*** SOURCE PASSAGE Section Begins ***

Before I dive into the new feature, I encourage you to read through the prior posts in my Azure Authorization series. These posts will help you better understand how this feature fits into the bigger picture.

As I covered in my Azure RBAC Basics post, only security principals with sufficient permissions in the Microsoft.Authorization resourced provider can create new Azure RBAC Role Assignments. By default, once a security principal is granted that permission it can then assign any Azure RBAC Role to itself or any other security principal within the Entra ID tenant to it’s immediate scope of access and all child scopes due to Azure RBAC’s inheritance model (tenant root -> management group -> subscription -> resource group -> resource). This means a human assigned a role with sufficient permissions (such as an IAM support team) could accidentally / maliciously assign another privileged role to themselves or someone else and wreak havoc. Makes for a not good late night for anyone on-call.

While the human risk exists, the greater risk is with non-human identities. When an organization passes beyond the click-ops and imperative (az cli, PowerShell, etc) stage and moves on to the declarative stage with IaC (infrastructure-as-code), delivery of those IaC templates (ARM, Bicep, Terraform) are put through a CI/CD (continuous integration / continuous delivery) pipeline. To deploy the code to the cloud platform, these pipeline’s compute need an identity to authenticate to the cloud management plane. In Azure, this is accomplished through a service principal or managed identity. That identity must be granted the specific permissions it needs which is done through Azure RBAC Role assignments.

In the ideal world, as much as can be is put through the pipeline, including role assignments. This means the pipeline needs to be able to create Azure RBAC Role assignments which means it needs permissions for the Microsoft.Authorization resource provider (or relevant built-in roles with Owner being common).

*** SOURCE PASSAGE Section Ends ***
*** SOURCE INFORMATION Section Begins ***

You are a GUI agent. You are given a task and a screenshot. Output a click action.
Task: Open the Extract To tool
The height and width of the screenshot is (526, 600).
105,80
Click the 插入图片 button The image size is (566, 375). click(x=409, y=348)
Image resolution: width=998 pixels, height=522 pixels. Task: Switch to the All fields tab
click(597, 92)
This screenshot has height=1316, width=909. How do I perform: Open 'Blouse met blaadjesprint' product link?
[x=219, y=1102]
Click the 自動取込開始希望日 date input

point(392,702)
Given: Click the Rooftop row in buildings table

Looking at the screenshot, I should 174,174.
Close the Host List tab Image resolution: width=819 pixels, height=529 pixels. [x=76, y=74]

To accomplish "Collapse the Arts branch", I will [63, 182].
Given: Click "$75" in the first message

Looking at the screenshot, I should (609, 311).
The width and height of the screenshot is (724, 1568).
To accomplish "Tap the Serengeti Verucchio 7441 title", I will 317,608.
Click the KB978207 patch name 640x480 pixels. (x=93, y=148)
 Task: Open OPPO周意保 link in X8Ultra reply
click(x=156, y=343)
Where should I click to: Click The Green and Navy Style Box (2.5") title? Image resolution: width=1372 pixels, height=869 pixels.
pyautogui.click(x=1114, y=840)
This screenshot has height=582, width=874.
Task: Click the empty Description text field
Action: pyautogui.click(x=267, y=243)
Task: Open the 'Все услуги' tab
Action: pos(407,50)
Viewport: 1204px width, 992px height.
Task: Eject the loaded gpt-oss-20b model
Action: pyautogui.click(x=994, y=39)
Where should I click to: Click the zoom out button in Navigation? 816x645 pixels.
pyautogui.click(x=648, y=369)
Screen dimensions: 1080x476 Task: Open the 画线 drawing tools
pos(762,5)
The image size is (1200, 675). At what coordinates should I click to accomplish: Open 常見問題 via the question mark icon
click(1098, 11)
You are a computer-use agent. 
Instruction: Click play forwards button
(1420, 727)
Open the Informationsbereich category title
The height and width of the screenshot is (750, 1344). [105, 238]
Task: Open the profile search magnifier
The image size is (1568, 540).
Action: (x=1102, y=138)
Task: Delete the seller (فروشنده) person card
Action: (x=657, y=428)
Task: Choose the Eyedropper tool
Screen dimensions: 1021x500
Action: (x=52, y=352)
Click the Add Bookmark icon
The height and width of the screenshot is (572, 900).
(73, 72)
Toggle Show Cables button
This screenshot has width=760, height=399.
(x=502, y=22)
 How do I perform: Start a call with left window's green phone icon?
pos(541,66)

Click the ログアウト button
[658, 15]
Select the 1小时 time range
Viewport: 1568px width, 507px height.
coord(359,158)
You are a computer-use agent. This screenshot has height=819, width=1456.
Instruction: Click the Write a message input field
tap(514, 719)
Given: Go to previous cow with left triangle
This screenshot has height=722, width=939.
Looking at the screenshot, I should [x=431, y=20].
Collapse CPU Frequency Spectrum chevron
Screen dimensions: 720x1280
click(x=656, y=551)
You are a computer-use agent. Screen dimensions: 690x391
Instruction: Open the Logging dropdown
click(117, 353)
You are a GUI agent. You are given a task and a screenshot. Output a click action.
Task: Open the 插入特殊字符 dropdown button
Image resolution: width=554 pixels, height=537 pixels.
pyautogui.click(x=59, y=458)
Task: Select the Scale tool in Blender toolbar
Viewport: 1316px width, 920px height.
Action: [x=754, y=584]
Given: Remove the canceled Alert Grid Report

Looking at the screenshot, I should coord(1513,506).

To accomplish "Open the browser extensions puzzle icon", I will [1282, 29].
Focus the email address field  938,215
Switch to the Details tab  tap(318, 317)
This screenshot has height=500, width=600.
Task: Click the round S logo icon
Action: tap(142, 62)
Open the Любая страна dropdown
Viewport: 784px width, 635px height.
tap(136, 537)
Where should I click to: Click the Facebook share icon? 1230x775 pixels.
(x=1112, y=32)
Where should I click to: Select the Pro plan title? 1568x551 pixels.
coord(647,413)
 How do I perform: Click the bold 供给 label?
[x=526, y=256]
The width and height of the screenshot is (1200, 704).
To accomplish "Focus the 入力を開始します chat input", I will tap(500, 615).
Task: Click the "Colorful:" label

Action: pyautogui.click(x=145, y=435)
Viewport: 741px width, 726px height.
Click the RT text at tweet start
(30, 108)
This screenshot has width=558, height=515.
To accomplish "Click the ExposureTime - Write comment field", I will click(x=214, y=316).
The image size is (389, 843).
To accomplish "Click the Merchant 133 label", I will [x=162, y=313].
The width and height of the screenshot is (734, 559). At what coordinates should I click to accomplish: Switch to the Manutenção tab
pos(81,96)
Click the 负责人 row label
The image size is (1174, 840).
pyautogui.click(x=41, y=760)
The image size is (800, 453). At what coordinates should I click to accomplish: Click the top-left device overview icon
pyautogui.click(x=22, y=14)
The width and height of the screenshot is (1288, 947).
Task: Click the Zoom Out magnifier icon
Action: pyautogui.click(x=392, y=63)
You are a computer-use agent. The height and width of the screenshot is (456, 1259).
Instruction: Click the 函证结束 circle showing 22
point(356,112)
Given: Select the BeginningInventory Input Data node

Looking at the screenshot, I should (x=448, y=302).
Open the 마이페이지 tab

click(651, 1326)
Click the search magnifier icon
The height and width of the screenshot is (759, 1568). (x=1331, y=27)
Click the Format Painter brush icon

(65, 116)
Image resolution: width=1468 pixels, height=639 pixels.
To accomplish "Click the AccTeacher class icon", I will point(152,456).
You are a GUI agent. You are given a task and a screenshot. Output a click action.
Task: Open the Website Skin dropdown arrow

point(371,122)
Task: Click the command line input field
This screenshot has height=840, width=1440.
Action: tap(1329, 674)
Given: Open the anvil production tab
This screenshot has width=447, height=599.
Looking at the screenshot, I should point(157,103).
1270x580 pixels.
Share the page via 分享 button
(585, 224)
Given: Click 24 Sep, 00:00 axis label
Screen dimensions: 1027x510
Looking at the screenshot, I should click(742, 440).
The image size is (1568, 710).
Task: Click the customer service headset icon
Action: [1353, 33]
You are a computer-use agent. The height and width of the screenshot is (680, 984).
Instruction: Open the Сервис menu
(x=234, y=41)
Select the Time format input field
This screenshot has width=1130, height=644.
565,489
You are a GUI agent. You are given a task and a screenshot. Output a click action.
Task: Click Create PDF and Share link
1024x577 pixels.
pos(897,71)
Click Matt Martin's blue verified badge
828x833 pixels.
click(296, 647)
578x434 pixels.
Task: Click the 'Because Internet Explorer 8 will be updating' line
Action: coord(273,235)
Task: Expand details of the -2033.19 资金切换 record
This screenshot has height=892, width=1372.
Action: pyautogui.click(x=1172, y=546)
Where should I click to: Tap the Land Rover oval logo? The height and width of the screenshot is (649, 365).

*** SOURCE INFORMATION Section Ends ***

_REQUIRED TASKS_.
• 1. Answer from the Azure RBAC passage:
(a) Which two kinds of identity does it say are used in Azure to authenticate a pipeline's compute to the cloud management plane?
(b) What order of scopes does it give for Azure RBAC's inheritance model?
(c) Which built-in role does it name as a common one for a pipeline that creates role assignments?
• 2. Retype the part of the Azure RBAC passage starting at "As I covered" and ending at "for anyone on-call.".
The material placed after the Azure RBAC passage has no connection to it.

_SOLUTIONS_.
• 1.
(a) A service principal or a managed identity.
(b) Tenant root -> management group -> subscription -> resource group -> resource.
(c) Owner.

• 2.
As I covered in my Azure RBAC Basics post, only security principals with sufficient permissions in the Microsoft.Authorization resourced provider can create new Azure RBAC Role Assignments. By default, once a security principal is granted that permission it can then assign any Azure RBAC Role to itself or any other security principal within the Entra ID tenant to it’s immediate scope of access and all child scopes due to Azure RBAC’s inheritance model (tenant root -> management group -> subscription -> resource group -> resource). This means a human assigned a role with sufficient permissions (such as an IAM support team) could accidentally / maliciously assign another privileged role to themselves or someone else and wreak havoc. Makes for a not good late night for anyone on-call.